%%

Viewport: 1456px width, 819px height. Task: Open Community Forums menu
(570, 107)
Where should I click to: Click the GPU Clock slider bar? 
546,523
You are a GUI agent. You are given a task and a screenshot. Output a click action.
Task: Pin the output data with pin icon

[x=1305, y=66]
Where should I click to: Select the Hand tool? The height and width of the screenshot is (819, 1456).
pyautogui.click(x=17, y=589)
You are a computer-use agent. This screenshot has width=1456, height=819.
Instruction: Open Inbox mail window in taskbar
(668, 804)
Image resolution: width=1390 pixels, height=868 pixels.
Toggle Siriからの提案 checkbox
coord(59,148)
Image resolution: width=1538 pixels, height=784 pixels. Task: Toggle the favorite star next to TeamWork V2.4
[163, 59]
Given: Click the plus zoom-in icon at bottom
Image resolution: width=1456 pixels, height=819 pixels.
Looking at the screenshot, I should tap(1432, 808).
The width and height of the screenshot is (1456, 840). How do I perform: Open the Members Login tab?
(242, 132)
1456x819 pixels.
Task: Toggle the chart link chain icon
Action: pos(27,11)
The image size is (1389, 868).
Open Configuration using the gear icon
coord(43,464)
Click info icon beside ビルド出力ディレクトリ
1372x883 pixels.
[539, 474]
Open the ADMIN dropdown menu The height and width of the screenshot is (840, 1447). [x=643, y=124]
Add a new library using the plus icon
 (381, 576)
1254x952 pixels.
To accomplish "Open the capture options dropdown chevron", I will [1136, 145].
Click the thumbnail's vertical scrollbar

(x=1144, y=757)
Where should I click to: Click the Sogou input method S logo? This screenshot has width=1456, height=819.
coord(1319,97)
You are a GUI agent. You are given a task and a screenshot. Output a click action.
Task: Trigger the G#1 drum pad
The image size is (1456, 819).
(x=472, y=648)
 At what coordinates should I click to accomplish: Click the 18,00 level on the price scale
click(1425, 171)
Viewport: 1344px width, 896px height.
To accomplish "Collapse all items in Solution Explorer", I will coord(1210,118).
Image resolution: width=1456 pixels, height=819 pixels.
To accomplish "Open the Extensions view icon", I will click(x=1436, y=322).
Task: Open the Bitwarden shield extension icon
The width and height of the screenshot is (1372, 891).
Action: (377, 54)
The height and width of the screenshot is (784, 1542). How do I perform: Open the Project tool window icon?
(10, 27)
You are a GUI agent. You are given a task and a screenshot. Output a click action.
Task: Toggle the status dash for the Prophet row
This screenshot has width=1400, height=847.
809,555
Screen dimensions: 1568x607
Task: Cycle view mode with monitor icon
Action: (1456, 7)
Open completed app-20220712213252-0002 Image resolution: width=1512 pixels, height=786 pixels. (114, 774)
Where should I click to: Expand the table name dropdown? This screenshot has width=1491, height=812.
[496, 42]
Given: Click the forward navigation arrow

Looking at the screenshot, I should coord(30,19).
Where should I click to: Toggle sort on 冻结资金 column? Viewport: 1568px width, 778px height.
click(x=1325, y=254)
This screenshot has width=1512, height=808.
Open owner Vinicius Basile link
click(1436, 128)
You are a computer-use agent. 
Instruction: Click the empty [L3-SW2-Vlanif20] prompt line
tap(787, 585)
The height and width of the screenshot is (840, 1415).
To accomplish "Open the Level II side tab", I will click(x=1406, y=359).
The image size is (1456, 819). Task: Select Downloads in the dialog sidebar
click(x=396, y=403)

%%

PROBLEM REQUIREMENTS:
Reproduce the material in full, keeping every line exactly as given.

SOLUTION TO THIS PROBLEM:
Viewport: 1456px width, 819px height. Task: Open Community Forums menu
(570, 107)
Where should I click to: Click the GPU Clock slider bar? 
546,523
You are a GUI agent. You are given a task and a screenshot. Output a click action.
Task: Pin the output data with pin icon

[x=1305, y=66]
Where should I click to: Select the Hand tool? The height and width of the screenshot is (819, 1456).
pyautogui.click(x=17, y=589)
You are a computer-use agent. This screenshot has width=1456, height=819.
Instruction: Open Inbox mail window in taskbar
(668, 804)
Image resolution: width=1390 pixels, height=868 pixels.
Toggle Siriからの提案 checkbox
coord(59,148)
Image resolution: width=1538 pixels, height=784 pixels. Task: Toggle the favorite star next to TeamWork V2.4
[163, 59]
Given: Click the plus zoom-in icon at bottom
Image resolution: width=1456 pixels, height=819 pixels.
Looking at the screenshot, I should tap(1432, 808).
The width and height of the screenshot is (1456, 840). How do I perform: Open the Members Login tab?
(242, 132)
1456x819 pixels.
Task: Toggle the chart link chain icon
Action: pos(27,11)
The image size is (1389, 868).
Open Configuration using the gear icon
coord(43,464)
Click info icon beside ビルド出力ディレクトリ
1372x883 pixels.
[539, 474]
Open the ADMIN dropdown menu The height and width of the screenshot is (840, 1447). [x=643, y=124]
Add a new library using the plus icon
 (381, 576)
1254x952 pixels.
To accomplish "Open the capture options dropdown chevron", I will [1136, 145].
Click the thumbnail's vertical scrollbar

(x=1144, y=757)
Where should I click to: Click the Sogou input method S logo? This screenshot has width=1456, height=819.
coord(1319,97)
You are a GUI agent. You are given a task and a screenshot. Output a click action.
Task: Trigger the G#1 drum pad
The image size is (1456, 819).
(x=472, y=648)
 At what coordinates should I click to accomplish: Click the 18,00 level on the price scale
click(1425, 171)
Viewport: 1344px width, 896px height.
To accomplish "Collapse all items in Solution Explorer", I will coord(1210,118).
Image resolution: width=1456 pixels, height=819 pixels.
To accomplish "Open the Extensions view icon", I will click(x=1436, y=322).
Task: Open the Bitwarden shield extension icon
The width and height of the screenshot is (1372, 891).
Action: (377, 54)
The height and width of the screenshot is (784, 1542). How do I perform: Open the Project tool window icon?
(10, 27)
You are a GUI agent. You are given a task and a screenshot. Output a click action.
Task: Toggle the status dash for the Prophet row
This screenshot has width=1400, height=847.
809,555
Screen dimensions: 1568x607
Task: Cycle view mode with monitor icon
Action: (1456, 7)
Open completed app-20220712213252-0002 Image resolution: width=1512 pixels, height=786 pixels. (114, 774)
Where should I click to: Expand the table name dropdown? This screenshot has width=1491, height=812.
[496, 42]
Given: Click the forward navigation arrow

Looking at the screenshot, I should coord(30,19).
Where should I click to: Toggle sort on 冻结资金 column? Viewport: 1568px width, 778px height.
click(x=1325, y=254)
This screenshot has width=1512, height=808.
Open owner Vinicius Basile link
click(1436, 128)
You are a computer-use agent. 
Instruction: Click the empty [L3-SW2-Vlanif20] prompt line
tap(787, 585)
The height and width of the screenshot is (840, 1415).
To accomplish "Open the Level II side tab", I will click(x=1406, y=359).
The image size is (1456, 819). Task: Select Downloads in the dialog sidebar
click(x=396, y=403)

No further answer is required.